- Supplied data
*****

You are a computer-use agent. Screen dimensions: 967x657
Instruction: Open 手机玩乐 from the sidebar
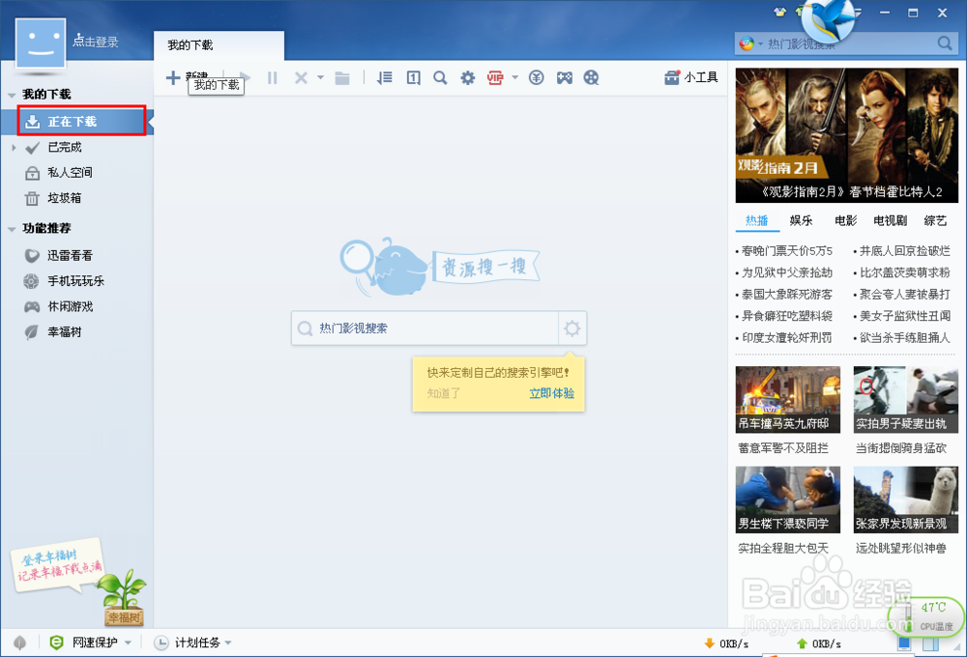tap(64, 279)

*****

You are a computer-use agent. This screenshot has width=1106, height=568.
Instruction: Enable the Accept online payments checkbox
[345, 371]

*****

- What is being asked
Your answer should be each line of the data that contains the word "computer", copied as it stands.

- Task result
You are a computer-use agent. Screen dimensions: 967x657
You are a computer-use agent. This screenshot has width=1106, height=568.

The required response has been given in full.